Problem description ->
Based on the listing below, report how many lines contain the word "with". Nothing but the number, please.

Raw data ->

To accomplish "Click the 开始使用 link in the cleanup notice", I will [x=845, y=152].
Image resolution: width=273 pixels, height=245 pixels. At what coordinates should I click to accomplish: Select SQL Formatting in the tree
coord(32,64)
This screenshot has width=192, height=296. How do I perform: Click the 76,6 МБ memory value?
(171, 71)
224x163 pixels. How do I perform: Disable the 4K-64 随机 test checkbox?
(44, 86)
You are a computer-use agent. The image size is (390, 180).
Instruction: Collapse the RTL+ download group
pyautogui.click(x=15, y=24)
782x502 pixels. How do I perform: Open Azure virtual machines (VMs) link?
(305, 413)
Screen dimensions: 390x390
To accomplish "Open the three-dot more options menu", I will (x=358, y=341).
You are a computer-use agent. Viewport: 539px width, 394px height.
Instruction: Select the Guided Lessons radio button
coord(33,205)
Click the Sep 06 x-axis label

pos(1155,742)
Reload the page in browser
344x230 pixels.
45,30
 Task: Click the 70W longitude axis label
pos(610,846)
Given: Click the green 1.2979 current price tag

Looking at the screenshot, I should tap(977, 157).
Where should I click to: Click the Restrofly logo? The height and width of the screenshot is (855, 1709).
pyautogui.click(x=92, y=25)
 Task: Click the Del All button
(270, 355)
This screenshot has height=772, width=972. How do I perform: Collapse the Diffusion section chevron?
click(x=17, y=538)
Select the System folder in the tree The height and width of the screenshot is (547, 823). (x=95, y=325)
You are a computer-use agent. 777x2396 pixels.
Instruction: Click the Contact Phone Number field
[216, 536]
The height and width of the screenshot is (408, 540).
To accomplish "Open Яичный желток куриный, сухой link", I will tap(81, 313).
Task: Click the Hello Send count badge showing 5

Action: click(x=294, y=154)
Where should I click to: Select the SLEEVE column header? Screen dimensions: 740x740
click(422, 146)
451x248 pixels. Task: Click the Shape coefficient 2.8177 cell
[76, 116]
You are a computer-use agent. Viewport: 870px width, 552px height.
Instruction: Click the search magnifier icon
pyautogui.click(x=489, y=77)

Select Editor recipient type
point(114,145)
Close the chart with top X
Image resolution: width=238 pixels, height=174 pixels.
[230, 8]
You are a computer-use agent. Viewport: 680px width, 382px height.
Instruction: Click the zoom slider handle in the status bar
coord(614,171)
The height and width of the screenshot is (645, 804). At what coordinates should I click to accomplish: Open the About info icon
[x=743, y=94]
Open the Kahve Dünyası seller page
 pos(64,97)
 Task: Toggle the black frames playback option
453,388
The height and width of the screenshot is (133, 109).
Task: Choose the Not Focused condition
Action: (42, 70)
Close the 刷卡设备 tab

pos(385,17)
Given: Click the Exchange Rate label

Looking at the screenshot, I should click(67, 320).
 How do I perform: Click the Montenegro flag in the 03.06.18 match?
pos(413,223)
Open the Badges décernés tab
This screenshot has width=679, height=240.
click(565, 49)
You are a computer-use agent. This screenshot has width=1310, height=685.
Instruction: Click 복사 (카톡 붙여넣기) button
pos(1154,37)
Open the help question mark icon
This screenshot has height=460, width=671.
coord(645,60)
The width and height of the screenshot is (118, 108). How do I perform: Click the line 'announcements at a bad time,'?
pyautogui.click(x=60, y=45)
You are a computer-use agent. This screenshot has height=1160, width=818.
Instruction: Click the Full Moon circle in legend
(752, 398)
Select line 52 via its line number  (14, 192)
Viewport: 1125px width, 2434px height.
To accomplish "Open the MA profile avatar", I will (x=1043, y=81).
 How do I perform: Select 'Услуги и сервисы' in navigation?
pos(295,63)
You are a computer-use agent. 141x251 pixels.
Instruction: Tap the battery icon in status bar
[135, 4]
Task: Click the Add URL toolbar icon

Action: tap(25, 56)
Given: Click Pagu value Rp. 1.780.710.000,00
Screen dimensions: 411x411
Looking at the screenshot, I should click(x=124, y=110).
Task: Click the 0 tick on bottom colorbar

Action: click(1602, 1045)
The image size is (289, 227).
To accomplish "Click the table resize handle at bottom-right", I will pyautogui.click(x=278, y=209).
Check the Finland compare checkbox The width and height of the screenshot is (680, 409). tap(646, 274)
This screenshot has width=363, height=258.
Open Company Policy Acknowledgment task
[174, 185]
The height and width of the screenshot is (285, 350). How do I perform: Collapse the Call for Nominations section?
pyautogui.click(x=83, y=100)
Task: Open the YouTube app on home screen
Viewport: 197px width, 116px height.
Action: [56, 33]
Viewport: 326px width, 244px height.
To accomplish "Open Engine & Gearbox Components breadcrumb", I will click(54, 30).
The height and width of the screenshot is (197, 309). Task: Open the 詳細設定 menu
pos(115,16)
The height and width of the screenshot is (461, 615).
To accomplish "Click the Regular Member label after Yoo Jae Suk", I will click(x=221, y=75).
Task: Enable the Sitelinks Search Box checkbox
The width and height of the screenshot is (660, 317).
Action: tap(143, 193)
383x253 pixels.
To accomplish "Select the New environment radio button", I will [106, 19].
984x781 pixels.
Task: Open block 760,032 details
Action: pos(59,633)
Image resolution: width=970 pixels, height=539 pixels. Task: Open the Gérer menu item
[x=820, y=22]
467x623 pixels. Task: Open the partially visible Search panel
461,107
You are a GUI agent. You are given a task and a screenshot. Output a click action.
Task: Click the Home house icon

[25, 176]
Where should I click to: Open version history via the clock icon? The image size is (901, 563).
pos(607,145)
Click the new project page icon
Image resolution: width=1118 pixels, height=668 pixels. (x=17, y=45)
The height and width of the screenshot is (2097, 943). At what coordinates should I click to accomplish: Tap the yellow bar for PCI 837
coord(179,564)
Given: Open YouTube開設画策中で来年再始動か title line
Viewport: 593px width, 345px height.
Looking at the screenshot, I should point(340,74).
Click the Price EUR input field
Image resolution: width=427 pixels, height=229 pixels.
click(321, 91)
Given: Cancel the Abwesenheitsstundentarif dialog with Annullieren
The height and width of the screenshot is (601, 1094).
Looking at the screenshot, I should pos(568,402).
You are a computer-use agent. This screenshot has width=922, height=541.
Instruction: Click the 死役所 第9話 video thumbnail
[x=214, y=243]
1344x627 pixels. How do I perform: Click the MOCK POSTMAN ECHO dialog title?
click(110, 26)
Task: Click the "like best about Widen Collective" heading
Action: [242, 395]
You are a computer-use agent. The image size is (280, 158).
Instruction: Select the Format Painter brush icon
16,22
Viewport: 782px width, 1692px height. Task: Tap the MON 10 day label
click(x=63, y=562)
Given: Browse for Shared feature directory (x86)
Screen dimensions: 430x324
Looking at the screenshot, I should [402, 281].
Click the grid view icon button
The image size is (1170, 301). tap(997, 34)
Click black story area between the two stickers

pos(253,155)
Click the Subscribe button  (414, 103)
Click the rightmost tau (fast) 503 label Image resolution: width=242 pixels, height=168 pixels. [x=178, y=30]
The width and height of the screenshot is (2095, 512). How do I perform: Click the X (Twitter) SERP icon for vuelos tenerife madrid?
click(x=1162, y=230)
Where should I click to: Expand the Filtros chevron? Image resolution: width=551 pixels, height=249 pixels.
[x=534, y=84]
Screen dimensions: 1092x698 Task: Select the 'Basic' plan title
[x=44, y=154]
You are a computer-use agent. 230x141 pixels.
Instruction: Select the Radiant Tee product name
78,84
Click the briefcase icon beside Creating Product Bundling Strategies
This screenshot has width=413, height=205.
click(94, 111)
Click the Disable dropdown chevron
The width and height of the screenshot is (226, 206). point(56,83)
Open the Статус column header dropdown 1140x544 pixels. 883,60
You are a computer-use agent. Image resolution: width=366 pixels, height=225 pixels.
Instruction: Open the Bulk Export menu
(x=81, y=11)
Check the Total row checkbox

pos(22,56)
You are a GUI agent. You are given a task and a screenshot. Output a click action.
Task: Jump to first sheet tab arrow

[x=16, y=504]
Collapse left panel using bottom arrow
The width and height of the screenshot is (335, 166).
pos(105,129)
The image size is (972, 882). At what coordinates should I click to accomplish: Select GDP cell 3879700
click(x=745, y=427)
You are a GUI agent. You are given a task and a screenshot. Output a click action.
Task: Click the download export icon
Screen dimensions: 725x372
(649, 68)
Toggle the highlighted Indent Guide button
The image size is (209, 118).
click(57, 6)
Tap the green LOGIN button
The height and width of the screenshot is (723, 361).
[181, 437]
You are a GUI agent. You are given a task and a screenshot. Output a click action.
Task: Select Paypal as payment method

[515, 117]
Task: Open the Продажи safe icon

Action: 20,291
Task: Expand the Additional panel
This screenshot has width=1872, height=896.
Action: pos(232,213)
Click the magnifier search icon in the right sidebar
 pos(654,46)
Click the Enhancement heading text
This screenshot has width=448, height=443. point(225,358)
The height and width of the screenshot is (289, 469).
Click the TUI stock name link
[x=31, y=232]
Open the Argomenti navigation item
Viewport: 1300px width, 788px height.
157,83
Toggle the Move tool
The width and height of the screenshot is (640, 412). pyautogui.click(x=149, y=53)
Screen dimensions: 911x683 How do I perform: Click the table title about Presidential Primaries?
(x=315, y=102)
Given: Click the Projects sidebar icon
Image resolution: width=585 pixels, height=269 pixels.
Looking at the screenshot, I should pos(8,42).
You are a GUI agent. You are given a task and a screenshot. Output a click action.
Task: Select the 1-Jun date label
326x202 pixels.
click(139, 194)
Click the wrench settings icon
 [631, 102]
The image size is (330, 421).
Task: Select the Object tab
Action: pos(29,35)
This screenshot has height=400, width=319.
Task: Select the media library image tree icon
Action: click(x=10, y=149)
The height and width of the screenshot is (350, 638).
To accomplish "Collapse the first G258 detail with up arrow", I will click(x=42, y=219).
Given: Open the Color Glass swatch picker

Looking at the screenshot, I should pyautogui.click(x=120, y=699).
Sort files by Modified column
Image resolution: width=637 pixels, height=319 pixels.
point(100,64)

Your response ->
3